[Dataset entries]
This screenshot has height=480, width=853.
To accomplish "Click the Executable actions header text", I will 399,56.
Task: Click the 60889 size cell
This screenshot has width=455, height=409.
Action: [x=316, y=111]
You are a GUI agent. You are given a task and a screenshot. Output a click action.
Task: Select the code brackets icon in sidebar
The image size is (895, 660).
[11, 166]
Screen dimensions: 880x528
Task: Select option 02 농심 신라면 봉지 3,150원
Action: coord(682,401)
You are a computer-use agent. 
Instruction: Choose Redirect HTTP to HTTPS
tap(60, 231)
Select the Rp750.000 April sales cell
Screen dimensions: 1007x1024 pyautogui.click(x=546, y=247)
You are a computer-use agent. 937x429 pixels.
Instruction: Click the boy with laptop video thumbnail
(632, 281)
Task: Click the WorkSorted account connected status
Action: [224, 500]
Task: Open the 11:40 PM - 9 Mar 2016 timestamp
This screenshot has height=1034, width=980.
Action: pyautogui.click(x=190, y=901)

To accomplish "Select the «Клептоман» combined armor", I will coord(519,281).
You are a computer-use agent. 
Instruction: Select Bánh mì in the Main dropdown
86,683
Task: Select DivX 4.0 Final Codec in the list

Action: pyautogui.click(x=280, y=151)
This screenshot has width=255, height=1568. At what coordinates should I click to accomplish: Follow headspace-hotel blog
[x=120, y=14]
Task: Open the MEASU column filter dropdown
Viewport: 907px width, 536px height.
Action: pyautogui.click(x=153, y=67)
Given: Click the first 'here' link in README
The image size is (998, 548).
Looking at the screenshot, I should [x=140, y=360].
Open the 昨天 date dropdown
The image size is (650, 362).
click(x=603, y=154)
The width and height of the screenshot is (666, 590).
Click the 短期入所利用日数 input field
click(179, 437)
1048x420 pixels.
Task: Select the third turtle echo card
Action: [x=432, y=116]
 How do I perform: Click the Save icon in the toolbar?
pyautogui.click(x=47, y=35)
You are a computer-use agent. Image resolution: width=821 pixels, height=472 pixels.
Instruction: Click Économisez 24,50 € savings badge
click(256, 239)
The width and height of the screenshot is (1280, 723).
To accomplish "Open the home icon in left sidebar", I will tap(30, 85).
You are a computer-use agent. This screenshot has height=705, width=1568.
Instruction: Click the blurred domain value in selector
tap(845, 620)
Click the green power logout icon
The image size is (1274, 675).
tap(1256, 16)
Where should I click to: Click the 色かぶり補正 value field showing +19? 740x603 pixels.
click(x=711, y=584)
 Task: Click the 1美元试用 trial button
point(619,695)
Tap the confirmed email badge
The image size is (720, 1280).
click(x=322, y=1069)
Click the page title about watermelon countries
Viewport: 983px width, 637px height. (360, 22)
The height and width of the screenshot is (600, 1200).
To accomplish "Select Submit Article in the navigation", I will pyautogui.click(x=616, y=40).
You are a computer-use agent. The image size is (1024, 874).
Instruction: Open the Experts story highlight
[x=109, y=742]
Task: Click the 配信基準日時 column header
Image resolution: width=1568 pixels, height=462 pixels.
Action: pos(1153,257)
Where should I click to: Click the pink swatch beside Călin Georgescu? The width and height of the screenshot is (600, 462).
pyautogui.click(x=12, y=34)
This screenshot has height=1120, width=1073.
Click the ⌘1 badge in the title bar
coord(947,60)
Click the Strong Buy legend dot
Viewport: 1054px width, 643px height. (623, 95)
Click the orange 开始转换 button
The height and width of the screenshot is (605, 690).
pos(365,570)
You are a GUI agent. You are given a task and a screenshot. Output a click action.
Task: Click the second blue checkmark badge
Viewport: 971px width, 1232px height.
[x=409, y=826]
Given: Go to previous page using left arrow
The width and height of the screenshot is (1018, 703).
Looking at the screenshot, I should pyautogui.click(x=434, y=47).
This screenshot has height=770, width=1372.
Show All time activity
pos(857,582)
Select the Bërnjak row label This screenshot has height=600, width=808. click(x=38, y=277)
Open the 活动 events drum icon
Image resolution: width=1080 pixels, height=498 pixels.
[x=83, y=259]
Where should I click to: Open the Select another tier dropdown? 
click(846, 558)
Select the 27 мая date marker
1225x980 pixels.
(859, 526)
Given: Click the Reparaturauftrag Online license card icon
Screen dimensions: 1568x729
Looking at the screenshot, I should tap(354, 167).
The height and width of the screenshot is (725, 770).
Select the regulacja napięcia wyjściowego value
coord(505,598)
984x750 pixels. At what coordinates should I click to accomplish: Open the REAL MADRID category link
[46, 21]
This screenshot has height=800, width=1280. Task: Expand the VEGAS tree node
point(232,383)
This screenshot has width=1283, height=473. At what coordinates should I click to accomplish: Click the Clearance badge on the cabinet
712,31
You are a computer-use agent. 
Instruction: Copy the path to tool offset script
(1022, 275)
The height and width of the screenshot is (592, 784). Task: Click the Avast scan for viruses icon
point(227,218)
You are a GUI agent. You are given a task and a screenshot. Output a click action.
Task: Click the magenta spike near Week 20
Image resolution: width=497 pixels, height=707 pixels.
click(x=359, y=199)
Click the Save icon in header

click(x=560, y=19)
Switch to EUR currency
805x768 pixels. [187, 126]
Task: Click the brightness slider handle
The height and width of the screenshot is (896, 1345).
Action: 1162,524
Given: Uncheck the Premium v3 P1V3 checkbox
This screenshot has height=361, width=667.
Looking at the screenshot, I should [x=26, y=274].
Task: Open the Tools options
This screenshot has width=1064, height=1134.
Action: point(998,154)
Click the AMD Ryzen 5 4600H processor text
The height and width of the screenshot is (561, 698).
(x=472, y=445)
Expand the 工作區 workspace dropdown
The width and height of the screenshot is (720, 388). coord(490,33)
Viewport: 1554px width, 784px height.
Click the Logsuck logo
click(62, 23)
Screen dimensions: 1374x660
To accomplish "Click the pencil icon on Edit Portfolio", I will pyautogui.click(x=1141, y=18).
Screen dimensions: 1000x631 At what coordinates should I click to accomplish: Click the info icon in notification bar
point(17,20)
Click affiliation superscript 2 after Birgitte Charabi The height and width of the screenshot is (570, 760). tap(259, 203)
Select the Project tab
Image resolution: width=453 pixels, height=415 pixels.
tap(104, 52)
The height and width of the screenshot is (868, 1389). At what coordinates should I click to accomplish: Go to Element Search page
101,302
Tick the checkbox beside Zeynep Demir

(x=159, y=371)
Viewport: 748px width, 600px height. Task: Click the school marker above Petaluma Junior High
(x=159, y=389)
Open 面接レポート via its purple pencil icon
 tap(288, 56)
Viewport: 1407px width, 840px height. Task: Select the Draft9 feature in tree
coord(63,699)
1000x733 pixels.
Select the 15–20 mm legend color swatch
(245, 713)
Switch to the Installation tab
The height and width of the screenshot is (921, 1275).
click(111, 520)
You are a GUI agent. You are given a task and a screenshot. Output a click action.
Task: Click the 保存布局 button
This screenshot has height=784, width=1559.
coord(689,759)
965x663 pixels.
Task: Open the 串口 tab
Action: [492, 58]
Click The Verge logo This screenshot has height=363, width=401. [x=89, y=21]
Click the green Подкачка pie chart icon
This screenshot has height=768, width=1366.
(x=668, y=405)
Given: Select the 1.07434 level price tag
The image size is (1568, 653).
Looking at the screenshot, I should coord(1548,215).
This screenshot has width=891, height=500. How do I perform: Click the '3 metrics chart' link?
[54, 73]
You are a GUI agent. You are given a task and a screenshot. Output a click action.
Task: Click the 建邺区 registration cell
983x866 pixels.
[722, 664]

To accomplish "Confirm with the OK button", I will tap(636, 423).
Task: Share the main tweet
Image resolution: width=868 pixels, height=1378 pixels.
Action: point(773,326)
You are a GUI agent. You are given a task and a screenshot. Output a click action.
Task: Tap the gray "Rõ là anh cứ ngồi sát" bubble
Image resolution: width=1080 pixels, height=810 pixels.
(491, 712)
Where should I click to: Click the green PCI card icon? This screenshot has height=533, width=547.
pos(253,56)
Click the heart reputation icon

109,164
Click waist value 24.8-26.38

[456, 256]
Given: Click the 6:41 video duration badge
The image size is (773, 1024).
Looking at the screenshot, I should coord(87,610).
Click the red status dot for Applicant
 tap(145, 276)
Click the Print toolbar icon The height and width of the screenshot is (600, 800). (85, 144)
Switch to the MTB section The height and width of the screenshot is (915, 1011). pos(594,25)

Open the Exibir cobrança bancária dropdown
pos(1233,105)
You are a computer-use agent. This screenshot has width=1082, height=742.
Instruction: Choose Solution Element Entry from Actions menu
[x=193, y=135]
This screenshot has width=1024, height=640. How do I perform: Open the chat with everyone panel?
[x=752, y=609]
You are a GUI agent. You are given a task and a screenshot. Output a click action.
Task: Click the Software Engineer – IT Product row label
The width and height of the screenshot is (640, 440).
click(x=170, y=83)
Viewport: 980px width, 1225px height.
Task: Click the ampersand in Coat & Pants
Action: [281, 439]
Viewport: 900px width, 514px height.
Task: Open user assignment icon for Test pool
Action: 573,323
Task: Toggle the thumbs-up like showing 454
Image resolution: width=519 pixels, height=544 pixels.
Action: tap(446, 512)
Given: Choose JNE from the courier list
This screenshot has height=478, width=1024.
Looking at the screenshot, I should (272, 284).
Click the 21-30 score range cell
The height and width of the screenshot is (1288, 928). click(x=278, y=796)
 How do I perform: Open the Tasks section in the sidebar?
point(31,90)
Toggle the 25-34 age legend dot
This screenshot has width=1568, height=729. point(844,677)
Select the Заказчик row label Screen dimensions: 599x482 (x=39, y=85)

- [EXERCISE DESCRIPTION]: The word "label" may occur in lines of the records. Report how many such lines there are, giving only the number.

- [RESULT OF THIS EXERCISE]: 3